### AIM OF THE EXERCISE:
Using the entries that follow, establish how many lines contain the word "team" and give only that figure.

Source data
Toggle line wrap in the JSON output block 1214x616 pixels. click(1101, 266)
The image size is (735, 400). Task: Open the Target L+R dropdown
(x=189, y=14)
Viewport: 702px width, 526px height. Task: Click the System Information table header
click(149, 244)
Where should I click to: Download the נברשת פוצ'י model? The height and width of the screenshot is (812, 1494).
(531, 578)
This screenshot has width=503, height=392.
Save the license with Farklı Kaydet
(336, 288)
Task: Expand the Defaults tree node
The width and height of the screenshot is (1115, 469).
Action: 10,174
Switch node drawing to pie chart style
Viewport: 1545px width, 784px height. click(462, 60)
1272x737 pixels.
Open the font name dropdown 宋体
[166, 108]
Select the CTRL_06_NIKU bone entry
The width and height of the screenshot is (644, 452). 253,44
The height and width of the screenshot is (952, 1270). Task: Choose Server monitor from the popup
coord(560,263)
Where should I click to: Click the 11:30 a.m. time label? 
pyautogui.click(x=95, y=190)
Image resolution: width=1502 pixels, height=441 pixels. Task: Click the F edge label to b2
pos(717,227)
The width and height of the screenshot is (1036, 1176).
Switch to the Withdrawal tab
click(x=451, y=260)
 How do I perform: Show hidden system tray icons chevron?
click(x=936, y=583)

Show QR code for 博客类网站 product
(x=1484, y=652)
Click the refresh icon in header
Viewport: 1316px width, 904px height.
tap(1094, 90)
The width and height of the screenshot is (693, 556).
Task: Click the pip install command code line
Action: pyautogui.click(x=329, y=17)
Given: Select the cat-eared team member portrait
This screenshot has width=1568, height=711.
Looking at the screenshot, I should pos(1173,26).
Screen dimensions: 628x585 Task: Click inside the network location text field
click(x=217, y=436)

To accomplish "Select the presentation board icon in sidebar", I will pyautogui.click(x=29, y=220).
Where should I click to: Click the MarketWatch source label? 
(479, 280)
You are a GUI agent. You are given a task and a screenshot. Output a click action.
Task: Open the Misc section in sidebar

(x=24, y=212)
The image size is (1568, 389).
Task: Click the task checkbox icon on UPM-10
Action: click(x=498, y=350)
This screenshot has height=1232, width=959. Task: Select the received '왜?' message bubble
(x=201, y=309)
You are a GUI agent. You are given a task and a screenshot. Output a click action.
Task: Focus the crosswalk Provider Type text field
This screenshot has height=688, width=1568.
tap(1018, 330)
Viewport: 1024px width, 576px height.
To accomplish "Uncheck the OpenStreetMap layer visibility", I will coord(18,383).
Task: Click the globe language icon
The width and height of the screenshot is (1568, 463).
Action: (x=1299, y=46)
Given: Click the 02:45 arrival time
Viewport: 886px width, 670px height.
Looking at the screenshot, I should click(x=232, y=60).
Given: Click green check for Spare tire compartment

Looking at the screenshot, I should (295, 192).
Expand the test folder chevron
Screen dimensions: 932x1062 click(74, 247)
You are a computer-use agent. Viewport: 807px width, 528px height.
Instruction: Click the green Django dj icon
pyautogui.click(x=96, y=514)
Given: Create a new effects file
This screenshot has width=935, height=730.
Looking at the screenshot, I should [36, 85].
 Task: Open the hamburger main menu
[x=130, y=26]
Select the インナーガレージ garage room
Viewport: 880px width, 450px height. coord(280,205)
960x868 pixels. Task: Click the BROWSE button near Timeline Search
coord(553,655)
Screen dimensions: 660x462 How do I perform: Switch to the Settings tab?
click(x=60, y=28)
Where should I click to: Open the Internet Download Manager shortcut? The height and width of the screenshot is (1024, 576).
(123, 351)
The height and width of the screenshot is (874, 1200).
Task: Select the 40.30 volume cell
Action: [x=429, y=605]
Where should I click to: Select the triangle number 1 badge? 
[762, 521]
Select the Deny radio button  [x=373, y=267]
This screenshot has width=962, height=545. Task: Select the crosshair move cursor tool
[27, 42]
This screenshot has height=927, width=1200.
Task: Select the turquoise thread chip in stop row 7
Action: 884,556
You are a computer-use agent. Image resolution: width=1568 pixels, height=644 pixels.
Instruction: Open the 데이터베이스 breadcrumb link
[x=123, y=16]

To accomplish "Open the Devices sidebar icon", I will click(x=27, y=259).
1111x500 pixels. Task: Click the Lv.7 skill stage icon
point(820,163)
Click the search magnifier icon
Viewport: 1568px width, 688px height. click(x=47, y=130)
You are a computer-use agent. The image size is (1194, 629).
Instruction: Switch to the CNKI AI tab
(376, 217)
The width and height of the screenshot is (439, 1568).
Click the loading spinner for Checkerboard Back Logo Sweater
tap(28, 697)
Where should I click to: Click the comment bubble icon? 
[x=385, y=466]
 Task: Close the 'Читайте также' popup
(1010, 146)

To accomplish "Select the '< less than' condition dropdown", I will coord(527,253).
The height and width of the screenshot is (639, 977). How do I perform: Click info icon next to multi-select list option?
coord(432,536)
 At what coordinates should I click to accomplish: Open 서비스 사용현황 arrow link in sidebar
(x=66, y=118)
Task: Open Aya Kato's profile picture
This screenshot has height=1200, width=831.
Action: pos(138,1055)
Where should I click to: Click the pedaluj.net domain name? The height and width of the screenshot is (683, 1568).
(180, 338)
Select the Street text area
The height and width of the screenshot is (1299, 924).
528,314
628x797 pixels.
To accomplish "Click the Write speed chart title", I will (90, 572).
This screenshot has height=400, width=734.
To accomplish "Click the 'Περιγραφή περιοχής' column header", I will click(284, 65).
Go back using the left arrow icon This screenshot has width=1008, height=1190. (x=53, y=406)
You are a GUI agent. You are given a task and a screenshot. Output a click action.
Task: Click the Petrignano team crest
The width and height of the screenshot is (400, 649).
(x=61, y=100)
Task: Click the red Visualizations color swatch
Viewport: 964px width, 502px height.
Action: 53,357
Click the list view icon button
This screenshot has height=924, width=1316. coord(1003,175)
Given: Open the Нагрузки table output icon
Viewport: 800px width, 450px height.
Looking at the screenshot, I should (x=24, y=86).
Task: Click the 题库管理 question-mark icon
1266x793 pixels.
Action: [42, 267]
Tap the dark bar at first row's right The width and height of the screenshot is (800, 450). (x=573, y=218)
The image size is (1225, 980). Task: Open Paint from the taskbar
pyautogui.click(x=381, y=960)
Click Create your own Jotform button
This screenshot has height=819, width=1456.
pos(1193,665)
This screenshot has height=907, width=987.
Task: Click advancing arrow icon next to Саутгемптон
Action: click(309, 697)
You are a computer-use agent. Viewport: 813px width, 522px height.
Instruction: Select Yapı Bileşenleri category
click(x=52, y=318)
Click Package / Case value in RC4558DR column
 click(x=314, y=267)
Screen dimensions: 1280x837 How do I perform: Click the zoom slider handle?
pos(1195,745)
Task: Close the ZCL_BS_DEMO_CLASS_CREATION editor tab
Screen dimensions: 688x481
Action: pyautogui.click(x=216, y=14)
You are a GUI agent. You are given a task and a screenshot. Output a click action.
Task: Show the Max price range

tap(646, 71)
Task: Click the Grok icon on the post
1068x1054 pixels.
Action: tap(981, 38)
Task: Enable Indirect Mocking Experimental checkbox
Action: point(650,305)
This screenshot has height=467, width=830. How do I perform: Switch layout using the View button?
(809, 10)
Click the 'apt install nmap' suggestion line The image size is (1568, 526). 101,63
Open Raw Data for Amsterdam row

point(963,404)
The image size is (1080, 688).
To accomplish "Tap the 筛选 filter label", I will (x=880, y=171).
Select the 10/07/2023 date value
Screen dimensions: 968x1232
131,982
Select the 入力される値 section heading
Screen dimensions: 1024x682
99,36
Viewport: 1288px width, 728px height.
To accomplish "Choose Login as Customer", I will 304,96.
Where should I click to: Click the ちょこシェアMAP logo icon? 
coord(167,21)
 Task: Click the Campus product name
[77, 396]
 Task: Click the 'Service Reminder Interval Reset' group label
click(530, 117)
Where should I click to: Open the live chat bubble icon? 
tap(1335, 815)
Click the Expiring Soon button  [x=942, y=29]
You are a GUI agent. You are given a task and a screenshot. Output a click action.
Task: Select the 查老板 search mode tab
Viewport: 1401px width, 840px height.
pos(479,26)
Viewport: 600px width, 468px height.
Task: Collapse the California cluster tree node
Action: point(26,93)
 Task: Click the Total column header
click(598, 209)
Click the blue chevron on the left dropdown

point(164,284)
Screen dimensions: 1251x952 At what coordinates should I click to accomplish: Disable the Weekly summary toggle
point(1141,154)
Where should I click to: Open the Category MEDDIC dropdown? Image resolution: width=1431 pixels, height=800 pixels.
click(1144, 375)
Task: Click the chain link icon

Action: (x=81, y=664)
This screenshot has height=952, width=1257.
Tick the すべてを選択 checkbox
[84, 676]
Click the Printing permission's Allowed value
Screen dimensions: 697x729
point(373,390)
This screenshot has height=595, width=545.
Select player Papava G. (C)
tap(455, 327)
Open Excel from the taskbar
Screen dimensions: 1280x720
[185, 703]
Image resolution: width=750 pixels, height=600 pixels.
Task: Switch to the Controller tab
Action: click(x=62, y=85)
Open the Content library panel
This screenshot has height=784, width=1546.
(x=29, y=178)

### SOLUTION BELOW:
2